Моя чужая новая жизнь
Шрифт:
— Пойду распоряжусь насчёт машины, — чёрт, если как всегда поведёт Фридхельм, сюрприза не получится.
— Вильгельм, я давно хотел вам сказать, — остановил его Файгль. — Ваш брат в последнее время проявляет себя как отважный боец. У него есть все задатки пойти дальше по карьерной лестнице, а если вы будете его держать при себе шофёром, это будет довольно затруднительно, согласитесь? Я хотел отправить сегодня ваших солдат на станцию. Придёт партия припасов и оружия, и разгрузка должна пройти без инцидентов.
Ничего себе дела… Интересно, а Фридхельм-то будет рад, что его вот-вот определят в командиры? Наверное, да. Как бы мне ни хотелось закрывать на это глаза, глупо отрицать очевидное. Он изменился. Сейчас война видится ему платформой для нашего будущего. Чем быстрее покончим с врагом — тем ближе благополучная счастливая жизнь.
—
Я незаметно просочилась следом и догнала его у гаражей.
— Можно поехать с тобой?
— Зачем? — нахмурился он.
— Мне нужно кое-что купить, — Вилли подозрительно долго молчал, что-то обдумывая. — Обещаю быть тихой как мышка. Мне правда очень надо.
— Хорошо, — сдался он. — Только предупреди Файгля.
Гауптман, конечно, не смог отказать, когда я скосплеив мордашку диснеевской принцески, попросила отгул. Я шустро бросилась домой собираться. Забросила в сумку какие-то деньги, чистый носовой платок и облегчённо выдохнула, заметив, что Фридхельм оставил часы на полочке возле умывальника.
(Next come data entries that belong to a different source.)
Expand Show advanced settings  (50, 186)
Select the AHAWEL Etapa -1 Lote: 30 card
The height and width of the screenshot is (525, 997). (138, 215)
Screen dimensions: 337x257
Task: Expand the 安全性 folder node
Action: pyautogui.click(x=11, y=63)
— Ну и куда ты собралась? — спросил он, перехватив меня у казармы. — Вильгельм едет в город, я попросила взять меня с собой.
— Зачем? — насторожился он. — Мне спокойнее, когда ты рядом.
— Хочу полазить по рынку, может, найду что-нибудь вкусненькое, — пришлось косить под капризную беременяшку.
— Ладно, только будь осторожнее, — вздохнул Фридхельм.
— Да что там может случиться? Ты же знаешь Вильгельма, он проследит за мной.
— Где твой парабеллум? — деловито поинтересовался Кребс, глядя на меня как на распоследнюю идиотку.
Пистолет я с собой, естественно, не таскала. Ну, а смысл, если до штаба пройти всего ничего?
— И проверь обойму.
Придётся снова топать домой, а то не отцепится. Я, конечно, не собираюсь ни в кого стрелять, но ладно, пусть будет. Я вернулась вовремя. Беккер уже выгнал машину, осталось только дождаться Вилли.
— Рени, вы же, наверное, надолго, держи, — Кох протянул мне бумажный свёрток, в котором судя по запаху были бутеры.
— Спасибо, — я растроганно улыбнулась.
Порой в голову такая дичь лезет. Может, никуда не уезжать? Раз уж у нас тут «семья», будет мой малой «сыном полка». Ну, а что? Кох вон какой нянь шикарный. Каспер бы подменял меня, гоняя с коляской, Кребс бы научил его отжиматься и подтягиваться. Дядюшка Вилли бы тоже не отвертелся. Так и представляю эту картину на полигоне: «Ну не плачь, малыш, хочешь посмотреть, как бегают слоники? Рота, выполнять приказ! Надеть противогазы и отрабатывать бег по пересечённой местности!» И почему я все время думаю, что будет мальчик? Говорю же, беременность размягчает мозги. Куда более вероятна картина, как мы с ребёнком погибаем под завалами разгромленного штаба или мёрзнем лютой зимой в окопах. Нет, тянуть больше с признанием нельзя. Я должна вести себя как ответственный человек, а не эгоистичный ребёнок.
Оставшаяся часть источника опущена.